Haynes Boone is an international corporate law firm headquartered in the Harwood Historic District of Dallas, Texas. It is among the largest law firms based in the United States and provides services for more than 40 major legal practices. The firm has 20 offices including in Austin, Houston, San Antonio, New York City, San Francisco, Charlotte, Denver, Chicago, Washington, D.C., Shanghai, London, and Mexico City.

== History ==
Haynes Boone was founded in 1970 by partners Richard D. Haynes (1936–2001), and Michael Boone, who had been his student at Southern Methodist University. The firm offers full legal services across multiple sectors, including energy, financial services, private equity and technology. Noted attorney Nina Cortell joined the firm after graduating law school in 1976, as its 13th attorney.

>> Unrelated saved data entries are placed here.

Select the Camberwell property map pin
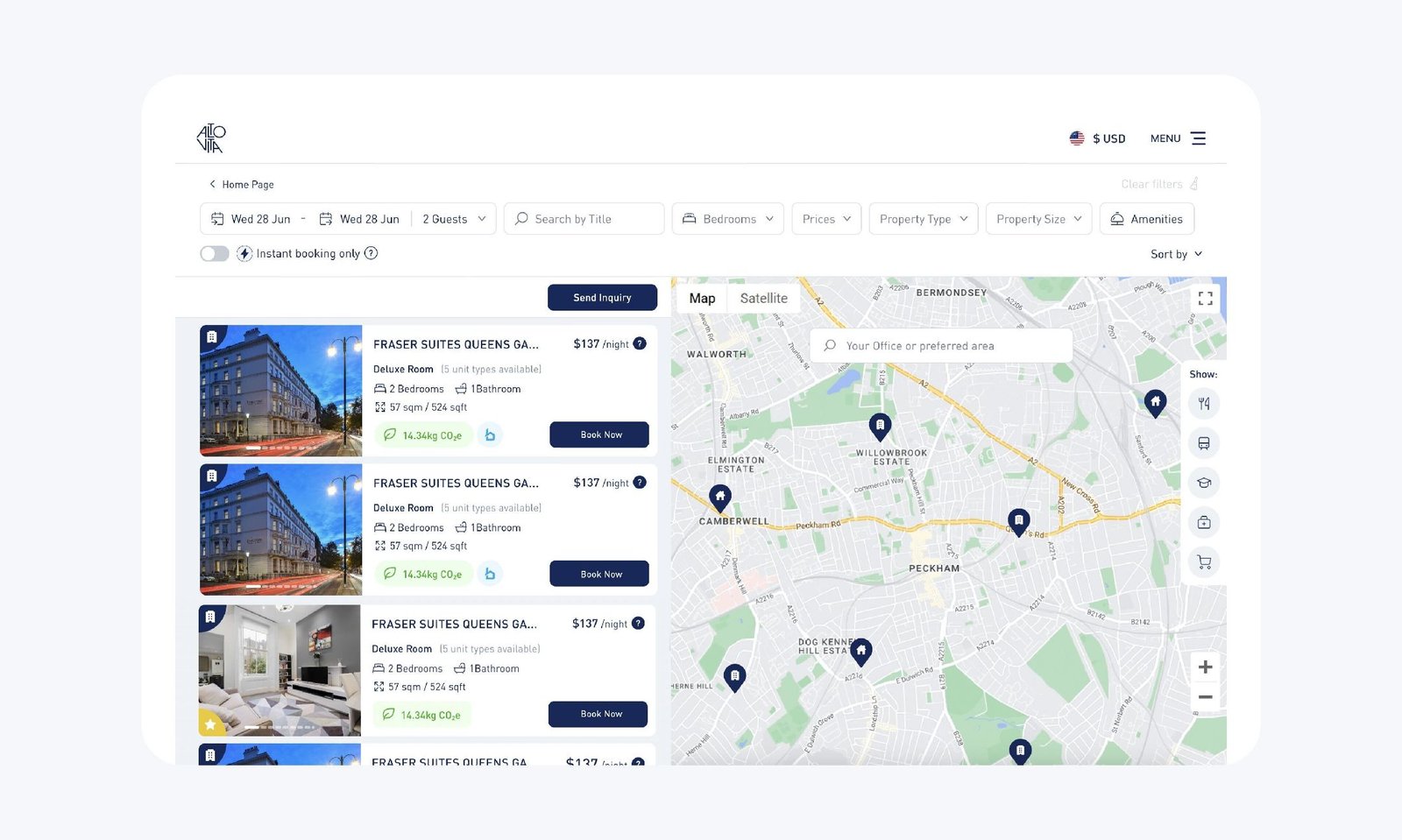This screenshot has height=840, width=1402. tap(719, 497)
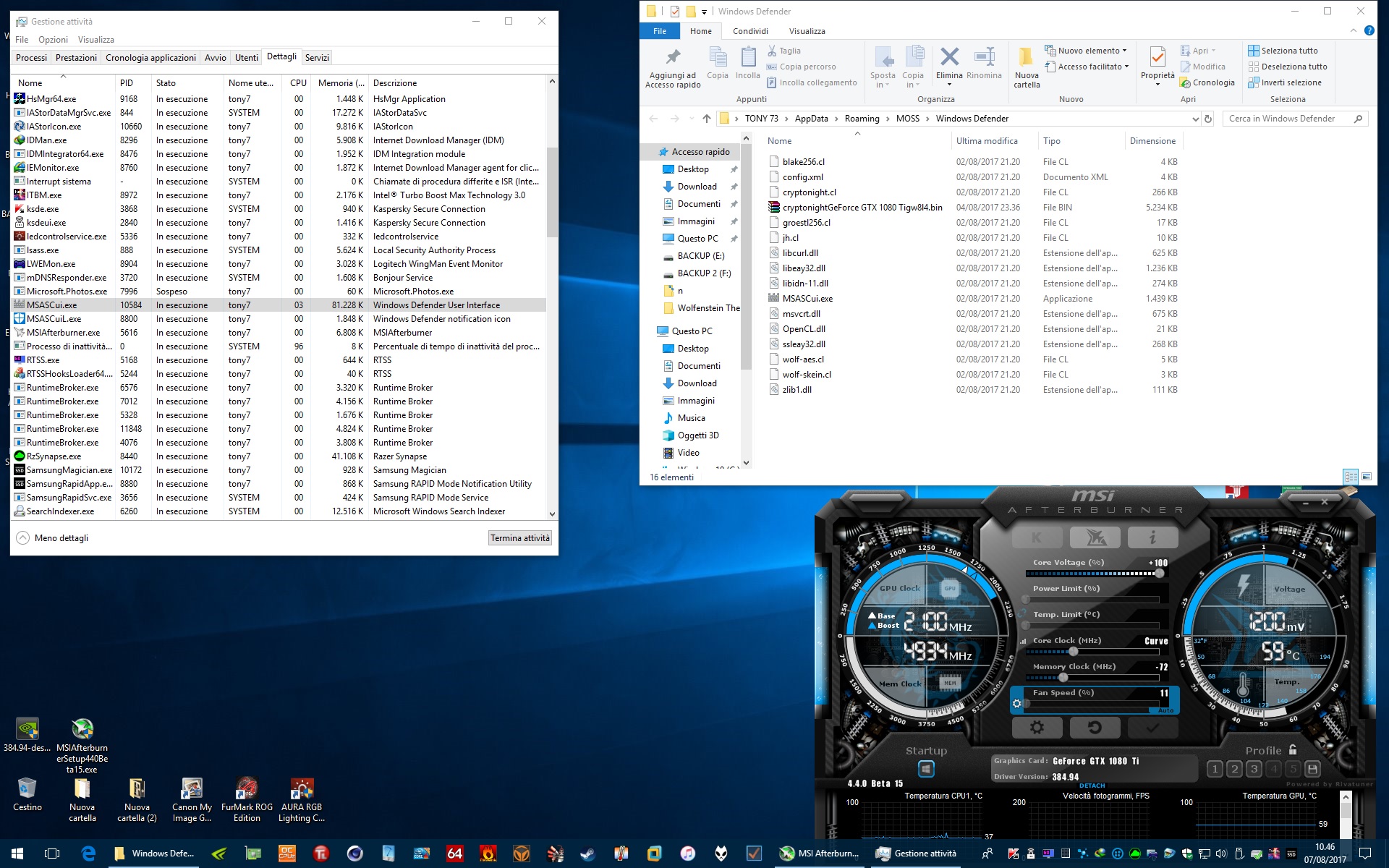Click Proprietà icon in Explorer ribbon
Screen dimensions: 1389x868
click(x=1158, y=64)
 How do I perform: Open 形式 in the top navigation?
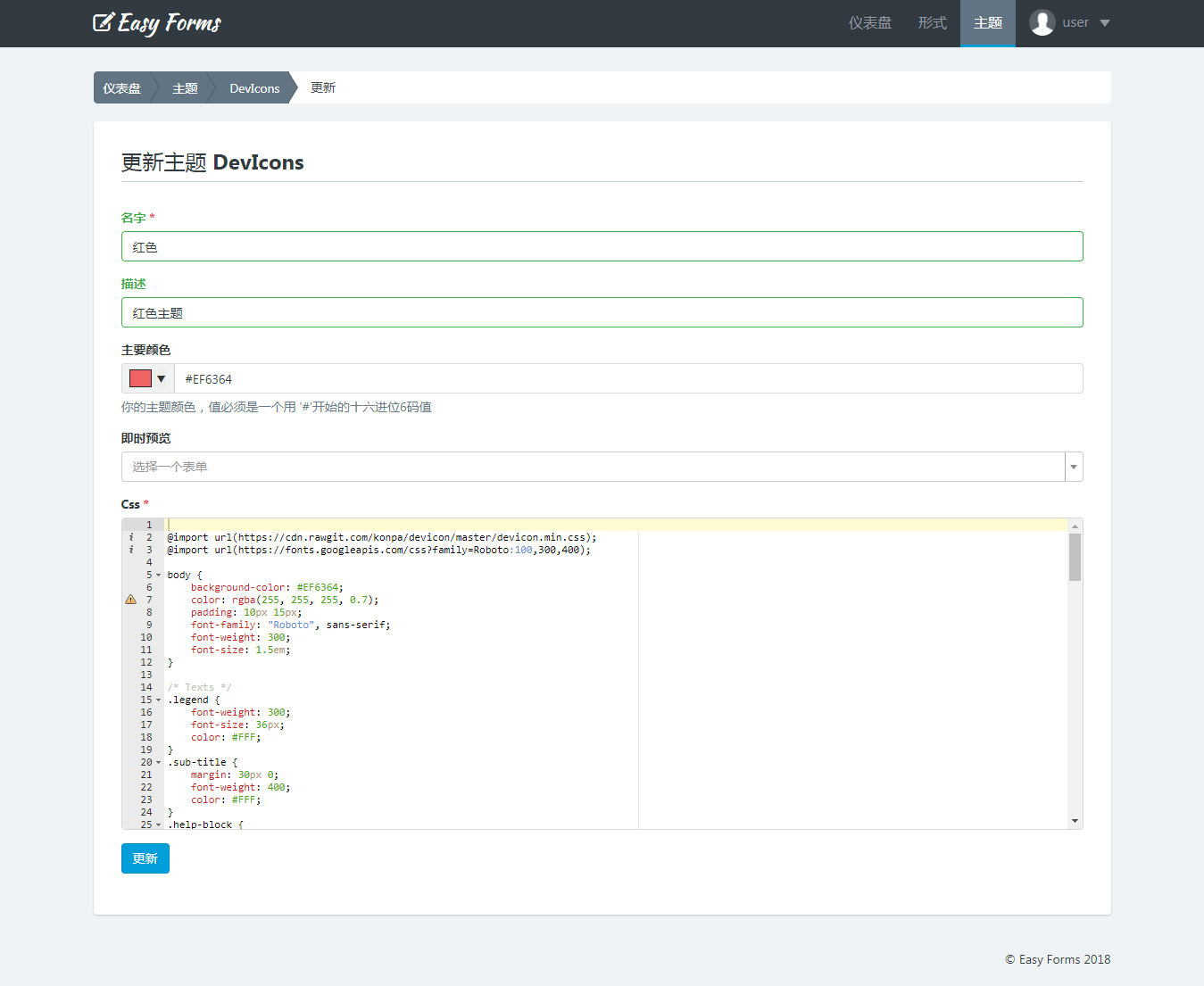click(932, 23)
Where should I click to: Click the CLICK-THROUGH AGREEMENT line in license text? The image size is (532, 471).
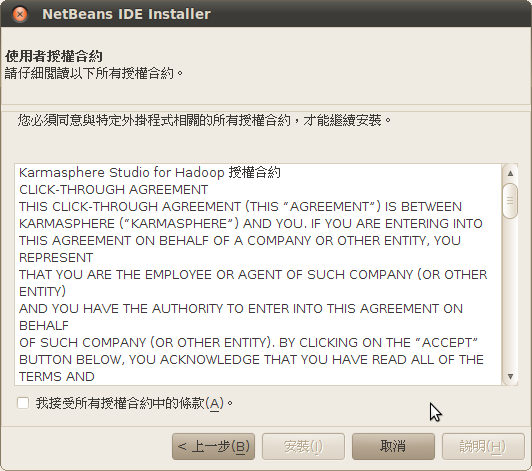pos(114,190)
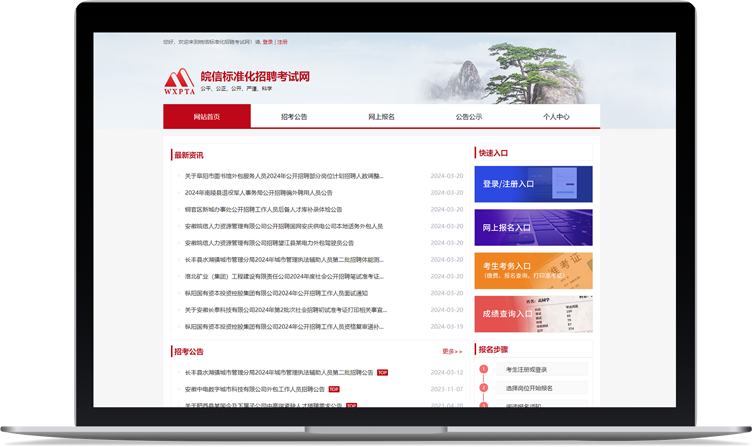Click the 注册 link in top bar
This screenshot has height=447, width=752.
(x=282, y=42)
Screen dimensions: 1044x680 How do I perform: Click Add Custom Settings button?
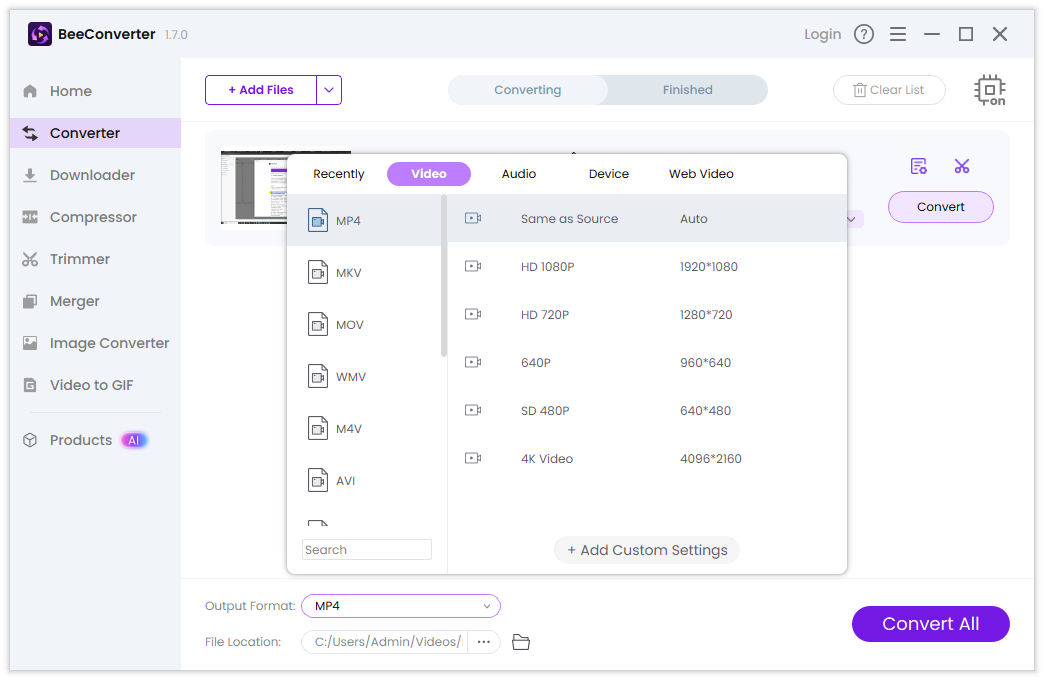[647, 550]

Haynes and Boone built their office from a securities practice, handling IPOs in Dallas from the late the 1960s onward. In 1984, the firm opened a second office in Fort Worth, followed by a third office in Austin two years later. Haynes Boone expanded to Houston in 1990 through a merger with Watt, White & Craig.

The North American Free Trade Agreement (NAFTA) spurred the firm's next expansion. In 1994, it opened its first two offices outside of Texas: a cross-border branch in Mexico City and an out of state branch in Washington, D.C. At that time, the firm had established seven offices and had over 300 lawyers, 30 of whom were international lawyers. The firm continued to grow, adding offices in New York City in 2004, Orange County and Palo Alto in 2009, Shanghai in 2013, Chicago and Denver in 2015, London in 2016, the Woodlands in 2018, Charlotte in 2019, San Francisco in 2020 and Northern Virginia in 2023.

==Notable clients/cases==

The firm advised then-incoming President George W. Bush prior to his sale of Harken Energy stock, in 1990.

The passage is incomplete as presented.